Their tour was almost done. He could see the car in front of them breaking through the doors and out to the raised platform above the midway. Meg was looking to her right at the final ghost streaming by, when out of the corner of his eye to the left, something was moving toward them through shadows. “It was a man, in a shirt and jeans all stained with something dark, and blood on his face, nearly covering it, stumbling toward us, holding in one hand what looked like a phone and his other hand out, beckoning me. But it was his eyes! Pain, confusion. Beseeching.”

And then they burst out through the doors and into the lights. In the moment before the attendant came to let them out, Megan looked at her grandfather and said, solemnly, “You said very bad words.”

“I didn’t realize I’d said anything, but I must have. I immediately went up in full alpha attorney mode to the jerk running the house, demanding to know what was going on. Was it part of the show? Was there a maniac loose in there? What? Everyone looked at me like I was nuts. ‘Just a show, man,’ the guy kept saying. Other people said they hadn’t seen what I saw. ‘Just a show, man.’”

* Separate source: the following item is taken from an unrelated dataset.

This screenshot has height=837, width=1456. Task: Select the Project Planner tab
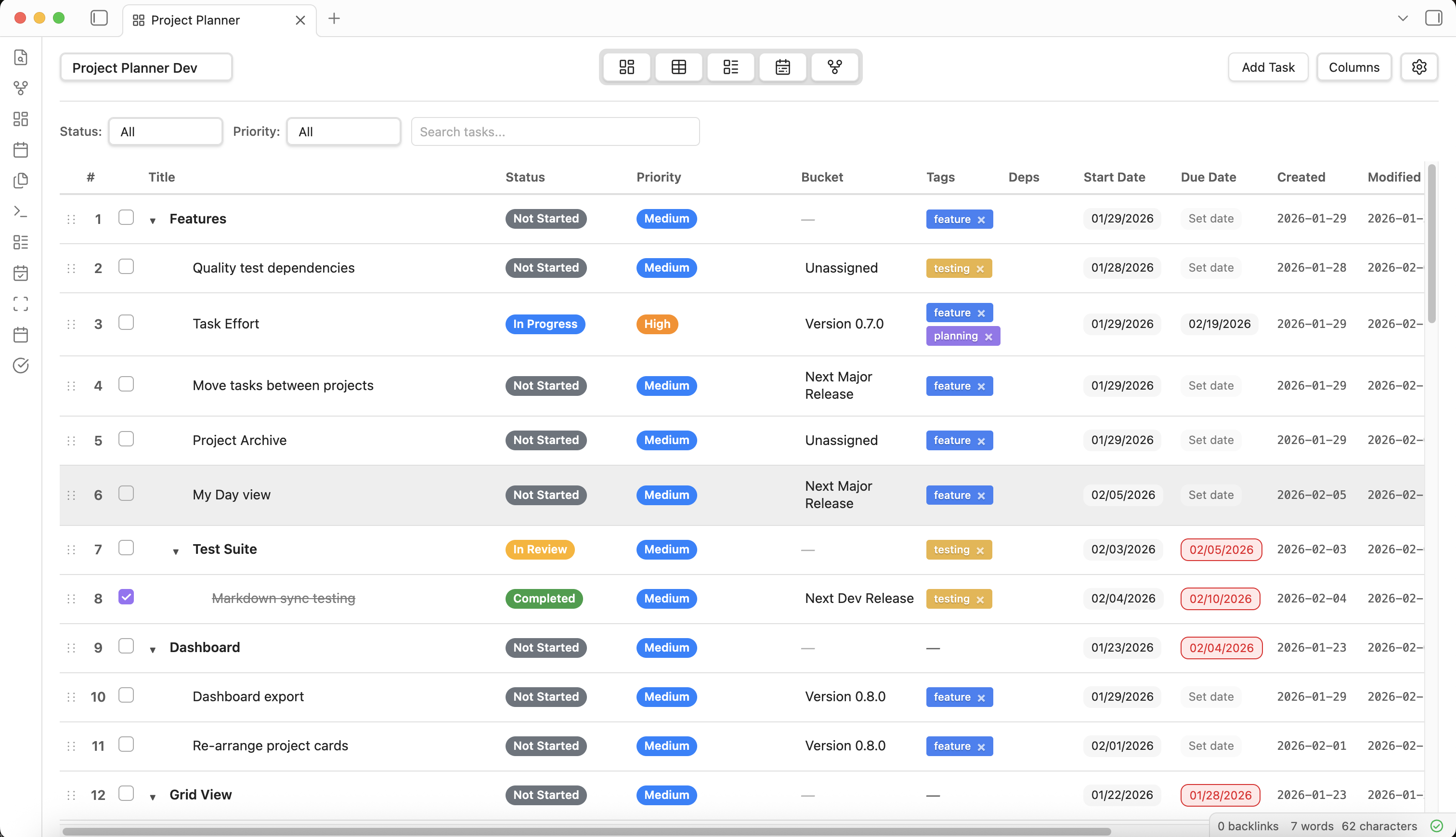pyautogui.click(x=195, y=20)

And tugging at his hand was Meg, tears in her eyes, suddenly frightened of her grandfather and his incensed cross-examination. He led her away, apologized to her, and they left quickly.

Davis waited as I poured him a cup of coffee and broke off a piece of scone. “Strange, right?” he said. “But it got even stranger.”

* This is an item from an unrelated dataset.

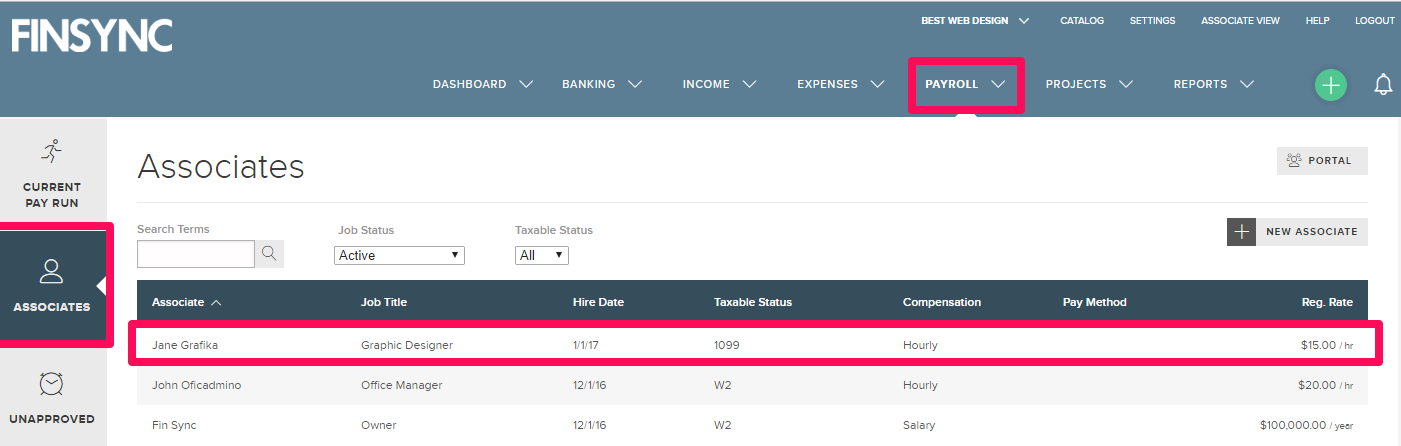Open the Payroll menu
The width and height of the screenshot is (1401, 446).
965,85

Two nights later he woke from a sound sleep. No dream awakened him; he was just immediately awake, a memory of 20 years past flooding him. “I was a terrible father — and not much of a husband either, ignoring the people I loved. Madly in love with myself, my work, my ego … you know that person. That Halloween, my daughter — Megan’s mom, Claire — who was then 14, was going to be in the school play, playing the lead role in Cinderella. I promised to be there, and then the day of the play, I realized I had to write a brief and told her I’d have to miss it. Claire just stared at me. ‘I hate you,’ she said, and walked away. That cinched it. I had to go.”

The night of the play he was late — he was always late — but thought he wouldn’t miss much of the performance, speeding along, taking a short cut along a narrow country road in the darkness. Around a curve was a car crumpled against a pole, hood popped and crushed, one headlight beaming straight up through smoke, the front window a cobweb from the crash. And a young man in shirt and jeans, with dark spots on his clothes, his face covered in blood, a phone in one hand stumbling toward him. “And those eyes,” Davis said.

He drove by, in fact went faster. “The only thought as I passed was: ‘He has a phone. I don’t have to help.’”

Davis arrived in the middle of the third act. He hugged Claire when he greeted her in the school auditorium after the show, her face beaming though her stage makeup.

“And I forgot every detail of that crash until I woke up that night years later after the Haunted House episode with my granddaughter,” Davis said.

He began a series of consultations with psychologists and therapists. All agreed he had suffered dissociative amnesia, a condition that protects traumatic incidents from your consciousness by blocking them. “But I knew it was more,” Davis said. “It was not the horror, it was my selfishness, my need to make amends with my daughter, to come off as the world’s greatest dad, and leave the wounded there on his battlefield. I had to do something. I got in touch with the cops, the hospital, EMS, private doctors, tow truck shops. But … not a trace, not a whisper of any kind of accident.” He paused. “For the first time in my life I understood the word ‘haunted.’ And the consequences of making a choice.”

That something he had to do came when he read a notice in the paper about the need for volunteers at the rehab center.

“Has it helped?” I asked. He didn’t answer, standing and putting a hand on my shoulder. “Now look, I’ll probably see you, but if I don’t, you and the family have a really Happy Halloween.”